**Exercise requirements**
Transcribe the records below. Leave every line exactly as written.

**Saved data entries**
━━━━━━

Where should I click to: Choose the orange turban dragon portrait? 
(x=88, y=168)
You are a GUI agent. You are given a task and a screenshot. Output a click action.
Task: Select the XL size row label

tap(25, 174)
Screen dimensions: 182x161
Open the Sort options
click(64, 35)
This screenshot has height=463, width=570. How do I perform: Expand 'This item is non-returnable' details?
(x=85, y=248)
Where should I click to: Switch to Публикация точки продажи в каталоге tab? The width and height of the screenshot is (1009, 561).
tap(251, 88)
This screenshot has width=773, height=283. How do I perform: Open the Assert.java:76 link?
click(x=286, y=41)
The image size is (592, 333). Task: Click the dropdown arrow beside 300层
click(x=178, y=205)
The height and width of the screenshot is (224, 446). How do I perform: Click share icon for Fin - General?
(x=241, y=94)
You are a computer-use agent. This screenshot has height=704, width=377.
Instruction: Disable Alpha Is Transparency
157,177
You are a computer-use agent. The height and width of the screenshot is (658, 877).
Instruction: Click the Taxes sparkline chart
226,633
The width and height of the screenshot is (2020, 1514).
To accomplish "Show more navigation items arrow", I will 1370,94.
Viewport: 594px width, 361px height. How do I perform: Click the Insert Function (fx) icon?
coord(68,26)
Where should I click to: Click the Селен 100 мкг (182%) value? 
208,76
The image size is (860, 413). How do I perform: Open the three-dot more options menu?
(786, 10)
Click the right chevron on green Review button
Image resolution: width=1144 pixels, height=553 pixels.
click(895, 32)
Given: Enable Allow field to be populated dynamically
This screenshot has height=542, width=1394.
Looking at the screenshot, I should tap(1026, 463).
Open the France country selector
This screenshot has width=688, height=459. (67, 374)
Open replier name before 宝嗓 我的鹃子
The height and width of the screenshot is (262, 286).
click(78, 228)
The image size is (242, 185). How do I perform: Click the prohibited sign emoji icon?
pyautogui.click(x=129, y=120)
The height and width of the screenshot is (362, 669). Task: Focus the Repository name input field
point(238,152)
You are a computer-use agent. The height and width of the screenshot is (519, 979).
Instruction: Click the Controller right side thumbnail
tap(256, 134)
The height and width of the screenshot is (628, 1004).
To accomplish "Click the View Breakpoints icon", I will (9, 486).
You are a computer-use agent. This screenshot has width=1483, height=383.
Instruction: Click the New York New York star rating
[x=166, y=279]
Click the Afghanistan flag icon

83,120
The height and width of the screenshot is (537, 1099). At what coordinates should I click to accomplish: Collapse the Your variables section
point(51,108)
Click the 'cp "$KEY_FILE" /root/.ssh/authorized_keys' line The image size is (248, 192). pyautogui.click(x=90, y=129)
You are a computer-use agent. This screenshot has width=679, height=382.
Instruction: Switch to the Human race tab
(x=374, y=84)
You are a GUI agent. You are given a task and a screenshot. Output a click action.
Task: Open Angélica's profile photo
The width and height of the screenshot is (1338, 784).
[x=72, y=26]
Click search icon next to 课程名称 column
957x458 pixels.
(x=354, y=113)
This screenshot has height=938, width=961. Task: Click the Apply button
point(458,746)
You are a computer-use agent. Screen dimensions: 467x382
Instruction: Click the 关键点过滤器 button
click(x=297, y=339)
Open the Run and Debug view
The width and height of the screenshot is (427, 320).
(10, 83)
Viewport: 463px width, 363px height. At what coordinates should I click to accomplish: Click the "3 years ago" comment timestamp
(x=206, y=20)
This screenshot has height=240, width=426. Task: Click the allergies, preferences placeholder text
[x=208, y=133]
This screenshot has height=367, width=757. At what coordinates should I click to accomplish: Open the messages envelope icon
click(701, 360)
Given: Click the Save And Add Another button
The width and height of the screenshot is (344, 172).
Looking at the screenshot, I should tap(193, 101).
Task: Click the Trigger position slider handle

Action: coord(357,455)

━━━━━━

**Solution for this task**
Where should I click to: Choose the orange turban dragon portrait? 
(x=88, y=168)
You are a GUI agent. You are given a task and a screenshot. Output a click action.
Task: Select the XL size row label

tap(25, 174)
Screen dimensions: 182x161
Open the Sort options
click(64, 35)
This screenshot has height=463, width=570. How do I perform: Expand 'This item is non-returnable' details?
(x=85, y=248)
Where should I click to: Switch to Публикация точки продажи в каталоге tab? The width and height of the screenshot is (1009, 561).
tap(251, 88)
This screenshot has width=773, height=283. How do I perform: Open the Assert.java:76 link?
click(x=286, y=41)
The image size is (592, 333). Task: Click the dropdown arrow beside 300层
click(x=178, y=205)
The height and width of the screenshot is (224, 446). How do I perform: Click share icon for Fin - General?
(x=241, y=94)
You are a computer-use agent. This screenshot has height=704, width=377.
Instruction: Disable Alpha Is Transparency
157,177
You are a computer-use agent. The height and width of the screenshot is (658, 877).
Instruction: Click the Taxes sparkline chart
226,633
The width and height of the screenshot is (2020, 1514).
To accomplish "Show more navigation items arrow", I will 1370,94.
Viewport: 594px width, 361px height. How do I perform: Click the Insert Function (fx) icon?
coord(68,26)
Where should I click to: Click the Селен 100 мкг (182%) value? 
208,76
The image size is (860, 413). How do I perform: Open the three-dot more options menu?
(786, 10)
Click the right chevron on green Review button
Image resolution: width=1144 pixels, height=553 pixels.
click(895, 32)
Given: Enable Allow field to be populated dynamically
This screenshot has height=542, width=1394.
Looking at the screenshot, I should tap(1026, 463).
Open the France country selector
This screenshot has width=688, height=459. (67, 374)
Open replier name before 宝嗓 我的鹃子
The height and width of the screenshot is (262, 286).
click(78, 228)
The image size is (242, 185). How do I perform: Click the prohibited sign emoji icon?
pyautogui.click(x=129, y=120)
The height and width of the screenshot is (362, 669). Task: Focus the Repository name input field
point(238,152)
You are a computer-use agent. The height and width of the screenshot is (519, 979).
Instruction: Click the Controller right side thumbnail
tap(256, 134)
The height and width of the screenshot is (628, 1004).
To accomplish "Click the View Breakpoints icon", I will (9, 486).
You are a computer-use agent. This screenshot has width=1483, height=383.
Instruction: Click the New York New York star rating
[x=166, y=279]
Click the Afghanistan flag icon

83,120
The height and width of the screenshot is (537, 1099). At what coordinates should I click to accomplish: Collapse the Your variables section
point(51,108)
Click the 'cp "$KEY_FILE" /root/.ssh/authorized_keys' line The image size is (248, 192). pyautogui.click(x=90, y=129)
You are a computer-use agent. This screenshot has width=679, height=382.
Instruction: Switch to the Human race tab
(x=374, y=84)
You are a GUI agent. You are given a task and a screenshot. Output a click action.
Task: Open Angélica's profile photo
The width and height of the screenshot is (1338, 784).
[x=72, y=26]
Click search icon next to 课程名称 column
957x458 pixels.
(x=354, y=113)
This screenshot has height=938, width=961. Task: Click the Apply button
point(458,746)
You are a computer-use agent. Screen dimensions: 467x382
Instruction: Click the 关键点过滤器 button
click(x=297, y=339)
Open the Run and Debug view
The width and height of the screenshot is (427, 320).
(10, 83)
Viewport: 463px width, 363px height. At what coordinates should I click to accomplish: Click the "3 years ago" comment timestamp
(x=206, y=20)
This screenshot has height=240, width=426. Task: Click the allergies, preferences placeholder text
[x=208, y=133]
This screenshot has height=367, width=757. At what coordinates should I click to accomplish: Open the messages envelope icon
click(701, 360)
Given: Click the Save And Add Another button
The width and height of the screenshot is (344, 172).
Looking at the screenshot, I should tap(193, 101).
Task: Click the Trigger position slider handle

Action: coord(357,455)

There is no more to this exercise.